Hut ab! 14. Dezember 2020
Zeitlupe-Redaktorin Usch Vollenwyder (69) erzählt seit Beginn der Corona-Krise jede Woche aus ihrem Alltag im bernischen Gürbetal. Heute: von Pressekonferenzen, Föderalismus und guten Wünschen zum neuen Jahr.
Ich frage mich, wie sie das schafft. Sie hebt weder die Stimme noch fuchtelt sie mit den Armen, sie wirkt weder aggressiv noch depressiv. Mit bewundernswerter Contenance ergreift Bundespräsidentin Simonetta Sommaruga auch an der Pressekonferenz vom 11. Dezember das Wort: «Die Corona-Ansteckungen nehmen zu, und zwar rasch und stark. Und das praktisch in allen Regionen unseres Landes…» Ihr zur Seite ihre beiden Kollegen, Alain Berset mit silberner, Ueli Maurer mit einer dunklen Krawatte. Nach einer Woche Corona-Kakophonie verkünden sie einheitliche Massnahmen für das ganze Land.
Sie reden in ihre Mikrofone, unaufgeregt und höchstens hin und wieder die Stirne runzelnd. Immer noch sehen sie weder besonders zerknittert noch erschöpft aus. Und wesentlich älter scheinen sie in der Krise auch nicht geworden zu sein. Dabei: Was müssen sie sich schon seit Wochen und Monaten alles anhören! Was auch immer sie beschliessen, sagen und tun – aus irgendeiner Ecke weht ihnen jedes Mal Misstrauen und Empörung entgegen. Auch Medien verwechseln kritisches Hinterfragen allzu oft mit hässlichem Demontieren. Dazu die Besserwisserei des «kleinen Mannes» – man lese nur die Kommentarspalten in Zeitungen und Internet.
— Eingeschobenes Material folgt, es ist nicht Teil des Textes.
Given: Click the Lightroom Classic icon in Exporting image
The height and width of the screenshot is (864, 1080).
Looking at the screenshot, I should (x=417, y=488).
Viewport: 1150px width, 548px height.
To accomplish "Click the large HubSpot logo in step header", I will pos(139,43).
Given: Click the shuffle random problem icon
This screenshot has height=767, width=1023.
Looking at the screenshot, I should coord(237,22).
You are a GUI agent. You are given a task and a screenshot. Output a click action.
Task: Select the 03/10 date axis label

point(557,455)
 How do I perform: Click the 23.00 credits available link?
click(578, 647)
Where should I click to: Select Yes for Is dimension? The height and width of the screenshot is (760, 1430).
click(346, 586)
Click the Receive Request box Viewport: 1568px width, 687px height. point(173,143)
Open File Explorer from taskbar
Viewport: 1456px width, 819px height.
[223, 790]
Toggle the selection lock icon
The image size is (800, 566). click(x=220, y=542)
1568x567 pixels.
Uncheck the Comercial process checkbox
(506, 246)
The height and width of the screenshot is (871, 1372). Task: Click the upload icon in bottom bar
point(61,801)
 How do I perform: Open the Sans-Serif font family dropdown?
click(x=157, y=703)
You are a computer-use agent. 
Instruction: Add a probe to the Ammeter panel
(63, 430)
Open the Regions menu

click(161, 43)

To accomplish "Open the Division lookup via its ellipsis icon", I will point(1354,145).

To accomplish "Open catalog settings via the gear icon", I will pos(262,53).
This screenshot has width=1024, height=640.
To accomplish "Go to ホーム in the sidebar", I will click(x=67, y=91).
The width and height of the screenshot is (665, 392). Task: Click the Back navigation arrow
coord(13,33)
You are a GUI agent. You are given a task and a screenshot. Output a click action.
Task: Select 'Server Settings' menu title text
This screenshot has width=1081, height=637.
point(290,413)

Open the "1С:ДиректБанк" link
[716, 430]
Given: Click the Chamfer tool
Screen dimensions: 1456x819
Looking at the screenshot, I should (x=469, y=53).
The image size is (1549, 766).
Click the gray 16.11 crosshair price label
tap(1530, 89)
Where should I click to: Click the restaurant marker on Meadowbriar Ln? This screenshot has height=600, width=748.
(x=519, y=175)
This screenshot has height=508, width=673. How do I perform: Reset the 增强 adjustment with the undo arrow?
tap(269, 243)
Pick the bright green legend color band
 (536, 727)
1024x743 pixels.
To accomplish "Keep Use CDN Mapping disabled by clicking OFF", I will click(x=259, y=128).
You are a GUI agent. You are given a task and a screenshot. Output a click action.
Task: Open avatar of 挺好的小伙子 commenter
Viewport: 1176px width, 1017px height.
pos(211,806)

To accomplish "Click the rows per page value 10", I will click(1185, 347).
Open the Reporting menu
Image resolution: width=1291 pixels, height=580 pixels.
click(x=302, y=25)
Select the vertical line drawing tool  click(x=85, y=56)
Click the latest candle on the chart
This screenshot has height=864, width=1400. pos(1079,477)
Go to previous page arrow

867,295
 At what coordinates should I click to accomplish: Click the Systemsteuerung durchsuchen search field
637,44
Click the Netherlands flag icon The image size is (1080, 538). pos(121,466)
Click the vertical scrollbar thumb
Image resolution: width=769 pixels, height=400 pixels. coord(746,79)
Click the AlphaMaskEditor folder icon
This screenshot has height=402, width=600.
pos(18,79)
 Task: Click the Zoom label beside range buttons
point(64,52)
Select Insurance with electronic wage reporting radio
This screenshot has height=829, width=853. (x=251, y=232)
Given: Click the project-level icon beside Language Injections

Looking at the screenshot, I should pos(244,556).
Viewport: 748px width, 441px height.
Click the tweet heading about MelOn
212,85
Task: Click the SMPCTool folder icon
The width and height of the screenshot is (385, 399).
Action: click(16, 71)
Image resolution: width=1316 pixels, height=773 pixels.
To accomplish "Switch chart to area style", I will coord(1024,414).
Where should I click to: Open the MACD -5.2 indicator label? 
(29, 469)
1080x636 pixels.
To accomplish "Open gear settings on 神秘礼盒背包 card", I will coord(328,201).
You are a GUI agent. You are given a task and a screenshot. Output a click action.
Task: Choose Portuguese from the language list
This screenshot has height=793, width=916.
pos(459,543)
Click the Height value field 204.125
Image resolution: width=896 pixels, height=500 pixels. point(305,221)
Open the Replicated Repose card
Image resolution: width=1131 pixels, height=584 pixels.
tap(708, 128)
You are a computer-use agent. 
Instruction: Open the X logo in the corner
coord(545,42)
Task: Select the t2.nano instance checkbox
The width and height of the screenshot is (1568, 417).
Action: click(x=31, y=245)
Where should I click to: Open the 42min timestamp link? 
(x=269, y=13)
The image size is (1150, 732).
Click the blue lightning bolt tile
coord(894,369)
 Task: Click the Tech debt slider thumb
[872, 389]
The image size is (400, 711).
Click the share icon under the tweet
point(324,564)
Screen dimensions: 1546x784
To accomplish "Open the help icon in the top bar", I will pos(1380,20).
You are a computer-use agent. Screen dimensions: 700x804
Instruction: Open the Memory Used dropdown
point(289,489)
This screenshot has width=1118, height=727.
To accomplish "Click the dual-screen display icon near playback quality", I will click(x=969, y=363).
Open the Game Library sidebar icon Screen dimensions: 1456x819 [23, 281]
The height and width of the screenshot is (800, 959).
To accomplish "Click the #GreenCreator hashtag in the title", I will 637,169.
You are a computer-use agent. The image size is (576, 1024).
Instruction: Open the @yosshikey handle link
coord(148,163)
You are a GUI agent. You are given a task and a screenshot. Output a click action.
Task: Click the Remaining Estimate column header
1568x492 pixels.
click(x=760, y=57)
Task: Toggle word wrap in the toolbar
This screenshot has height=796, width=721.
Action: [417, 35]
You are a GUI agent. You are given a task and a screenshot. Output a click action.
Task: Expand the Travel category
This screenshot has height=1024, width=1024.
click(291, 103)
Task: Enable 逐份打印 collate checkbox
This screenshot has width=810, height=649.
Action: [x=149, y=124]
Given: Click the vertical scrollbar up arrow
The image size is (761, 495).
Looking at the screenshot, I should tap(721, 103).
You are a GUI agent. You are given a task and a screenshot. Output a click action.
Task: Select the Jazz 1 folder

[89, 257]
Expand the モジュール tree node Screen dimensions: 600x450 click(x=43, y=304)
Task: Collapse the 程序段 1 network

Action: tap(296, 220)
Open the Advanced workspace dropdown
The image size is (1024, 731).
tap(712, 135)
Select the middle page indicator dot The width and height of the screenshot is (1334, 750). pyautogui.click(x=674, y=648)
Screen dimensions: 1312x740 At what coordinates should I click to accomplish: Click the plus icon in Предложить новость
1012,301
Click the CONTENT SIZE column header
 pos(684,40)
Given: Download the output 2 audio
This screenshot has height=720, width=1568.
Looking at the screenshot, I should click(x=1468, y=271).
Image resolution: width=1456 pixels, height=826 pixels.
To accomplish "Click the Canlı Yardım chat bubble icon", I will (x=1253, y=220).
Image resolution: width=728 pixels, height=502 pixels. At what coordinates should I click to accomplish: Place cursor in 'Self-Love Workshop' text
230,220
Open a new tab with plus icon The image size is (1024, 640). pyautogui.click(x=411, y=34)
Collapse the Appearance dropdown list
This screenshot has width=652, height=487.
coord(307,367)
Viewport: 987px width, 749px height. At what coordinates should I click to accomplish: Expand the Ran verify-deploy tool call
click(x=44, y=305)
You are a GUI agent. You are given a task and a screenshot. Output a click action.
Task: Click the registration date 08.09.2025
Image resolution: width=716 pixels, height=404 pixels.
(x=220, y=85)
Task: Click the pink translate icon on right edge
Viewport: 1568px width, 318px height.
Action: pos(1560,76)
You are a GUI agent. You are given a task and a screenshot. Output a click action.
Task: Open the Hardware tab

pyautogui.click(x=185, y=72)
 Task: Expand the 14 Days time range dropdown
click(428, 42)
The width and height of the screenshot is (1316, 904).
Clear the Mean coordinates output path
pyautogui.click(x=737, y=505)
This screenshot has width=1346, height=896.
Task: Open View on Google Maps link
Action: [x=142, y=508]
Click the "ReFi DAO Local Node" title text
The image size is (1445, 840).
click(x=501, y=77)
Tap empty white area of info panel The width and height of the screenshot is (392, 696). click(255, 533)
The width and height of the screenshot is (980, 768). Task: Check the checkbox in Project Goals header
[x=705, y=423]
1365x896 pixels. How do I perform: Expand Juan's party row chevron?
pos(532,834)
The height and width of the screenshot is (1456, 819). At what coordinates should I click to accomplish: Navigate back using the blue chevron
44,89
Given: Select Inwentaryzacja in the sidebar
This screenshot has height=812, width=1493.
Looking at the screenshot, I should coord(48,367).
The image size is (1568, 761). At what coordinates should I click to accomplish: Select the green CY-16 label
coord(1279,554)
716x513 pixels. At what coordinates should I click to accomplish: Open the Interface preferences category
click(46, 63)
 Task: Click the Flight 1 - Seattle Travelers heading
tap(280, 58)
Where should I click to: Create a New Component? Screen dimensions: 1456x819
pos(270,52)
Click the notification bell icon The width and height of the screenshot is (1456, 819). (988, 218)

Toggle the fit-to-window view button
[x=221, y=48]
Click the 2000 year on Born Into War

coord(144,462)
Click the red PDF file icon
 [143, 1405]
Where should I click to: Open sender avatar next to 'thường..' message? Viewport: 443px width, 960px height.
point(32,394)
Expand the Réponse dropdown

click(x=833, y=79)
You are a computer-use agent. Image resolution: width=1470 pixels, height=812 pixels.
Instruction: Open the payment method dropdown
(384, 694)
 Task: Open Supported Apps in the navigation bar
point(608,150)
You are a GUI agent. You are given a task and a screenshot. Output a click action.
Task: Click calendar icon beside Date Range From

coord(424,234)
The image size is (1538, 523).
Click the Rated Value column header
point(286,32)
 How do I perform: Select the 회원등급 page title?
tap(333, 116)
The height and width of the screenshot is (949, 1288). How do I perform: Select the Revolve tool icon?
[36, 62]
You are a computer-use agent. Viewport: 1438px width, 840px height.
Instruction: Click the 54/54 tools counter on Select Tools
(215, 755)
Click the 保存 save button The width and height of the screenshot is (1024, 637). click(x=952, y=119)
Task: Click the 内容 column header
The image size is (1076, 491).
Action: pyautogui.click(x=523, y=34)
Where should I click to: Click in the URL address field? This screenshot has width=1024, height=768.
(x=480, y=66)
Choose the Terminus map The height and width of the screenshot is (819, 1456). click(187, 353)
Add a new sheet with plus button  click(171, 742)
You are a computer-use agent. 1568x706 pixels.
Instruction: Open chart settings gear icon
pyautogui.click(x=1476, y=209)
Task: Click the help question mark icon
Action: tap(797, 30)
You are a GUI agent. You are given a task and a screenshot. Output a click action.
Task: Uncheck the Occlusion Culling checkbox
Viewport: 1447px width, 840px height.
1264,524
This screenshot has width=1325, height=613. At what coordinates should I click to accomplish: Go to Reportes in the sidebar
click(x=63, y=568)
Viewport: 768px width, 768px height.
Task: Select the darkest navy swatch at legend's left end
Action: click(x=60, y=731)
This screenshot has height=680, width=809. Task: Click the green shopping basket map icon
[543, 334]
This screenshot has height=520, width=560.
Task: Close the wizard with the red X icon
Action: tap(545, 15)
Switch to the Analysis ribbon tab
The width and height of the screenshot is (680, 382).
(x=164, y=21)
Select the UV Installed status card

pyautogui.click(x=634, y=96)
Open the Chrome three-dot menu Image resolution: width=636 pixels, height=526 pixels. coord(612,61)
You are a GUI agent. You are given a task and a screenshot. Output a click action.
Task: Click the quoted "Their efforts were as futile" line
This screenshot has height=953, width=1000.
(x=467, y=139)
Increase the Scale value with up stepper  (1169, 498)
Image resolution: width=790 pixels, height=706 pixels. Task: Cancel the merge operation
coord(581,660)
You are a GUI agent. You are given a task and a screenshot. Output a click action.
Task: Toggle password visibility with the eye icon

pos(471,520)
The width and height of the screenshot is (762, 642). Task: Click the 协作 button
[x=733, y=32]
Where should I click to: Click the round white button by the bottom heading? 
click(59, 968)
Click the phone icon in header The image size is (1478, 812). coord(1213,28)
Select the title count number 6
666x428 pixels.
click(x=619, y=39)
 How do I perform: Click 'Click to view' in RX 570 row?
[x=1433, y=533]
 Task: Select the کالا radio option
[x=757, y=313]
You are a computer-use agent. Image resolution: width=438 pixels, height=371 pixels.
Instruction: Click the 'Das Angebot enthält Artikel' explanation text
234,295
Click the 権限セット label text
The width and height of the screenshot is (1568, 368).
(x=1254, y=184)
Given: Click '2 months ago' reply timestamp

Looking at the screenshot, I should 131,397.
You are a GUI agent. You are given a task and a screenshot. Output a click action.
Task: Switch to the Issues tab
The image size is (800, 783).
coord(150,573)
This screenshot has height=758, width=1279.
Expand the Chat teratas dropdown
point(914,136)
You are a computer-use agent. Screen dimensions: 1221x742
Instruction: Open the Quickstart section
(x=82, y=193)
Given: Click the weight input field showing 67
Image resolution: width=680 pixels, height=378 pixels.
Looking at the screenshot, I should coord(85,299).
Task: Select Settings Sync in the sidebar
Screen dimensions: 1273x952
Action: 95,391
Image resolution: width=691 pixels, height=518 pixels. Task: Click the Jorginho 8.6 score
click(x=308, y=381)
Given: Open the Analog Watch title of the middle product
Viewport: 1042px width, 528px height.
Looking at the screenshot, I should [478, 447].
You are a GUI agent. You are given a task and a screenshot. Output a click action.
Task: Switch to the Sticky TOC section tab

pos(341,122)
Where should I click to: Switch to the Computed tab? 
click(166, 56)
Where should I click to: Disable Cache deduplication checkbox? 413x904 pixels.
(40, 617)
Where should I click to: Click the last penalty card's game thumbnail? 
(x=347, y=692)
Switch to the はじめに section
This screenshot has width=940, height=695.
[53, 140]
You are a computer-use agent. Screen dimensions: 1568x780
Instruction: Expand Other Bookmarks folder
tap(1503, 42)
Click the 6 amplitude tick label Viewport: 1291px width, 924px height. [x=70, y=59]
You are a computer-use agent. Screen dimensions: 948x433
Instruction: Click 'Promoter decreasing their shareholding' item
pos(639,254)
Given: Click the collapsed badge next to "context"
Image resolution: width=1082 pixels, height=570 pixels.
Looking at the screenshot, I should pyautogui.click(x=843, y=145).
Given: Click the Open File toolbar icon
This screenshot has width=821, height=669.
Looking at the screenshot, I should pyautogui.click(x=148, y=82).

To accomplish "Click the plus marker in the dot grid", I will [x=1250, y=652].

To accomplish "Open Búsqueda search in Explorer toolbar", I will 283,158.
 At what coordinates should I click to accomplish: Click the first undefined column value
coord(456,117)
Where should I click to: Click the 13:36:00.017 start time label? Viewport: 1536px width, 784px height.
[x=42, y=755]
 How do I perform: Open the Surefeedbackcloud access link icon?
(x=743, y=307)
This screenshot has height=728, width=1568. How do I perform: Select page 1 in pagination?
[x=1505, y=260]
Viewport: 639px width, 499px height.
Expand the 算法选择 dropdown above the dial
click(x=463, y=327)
Es kann ja wohl kaum Machthunger sein, der sie auf ihrem Posten ausharren lässt. Auch nicht das Geld – da wären sie in der Privatwirtschaft besser bedient. Ist es der bundesrätliche Eid oder das Gelübde, mit dem sie sich verpflichten, ihr Amt gewissenhaft zu erfüllen? Ich bin jedenfalls froh, dass es überhaupt Menschen gibt, die auch unter diesen widrigen Umständen die Verantwortung übernehmen – nicht nur für sich, sondern für das ganze Land. Und die damit leben können, dass schweizweit gemäkelt wird: Für die einen kommen die Massnahmen zu früh und für die anderen zu spät, sie sind entweder zu leger oder zu einschneidend – nur richtig sind sie nie.
Das Gesundheitssystem soll nicht überlastet werden – deshalb die Massnahmen. Gelingt das nicht, sei auch der Familienvater mit dem Herzinfarkt oder die Skifahrerin mit einem offenen Beinbruch gefährdet. Angesichts dieser Milchbüchleinrechnung kann ich getrost auf das traditionelle Fondue Chinoise im Familienkreis und die Päckliflut unter dem Tannenbaum verzichten. Die nächste Weihnacht kommt bestimmt! Bis dahin wünsche ich unserer Landesregierung genügend Rhythmusgefühl beim Tanz um das goldene Föderalismus-Kalb und eine dicke Elefantenhaut.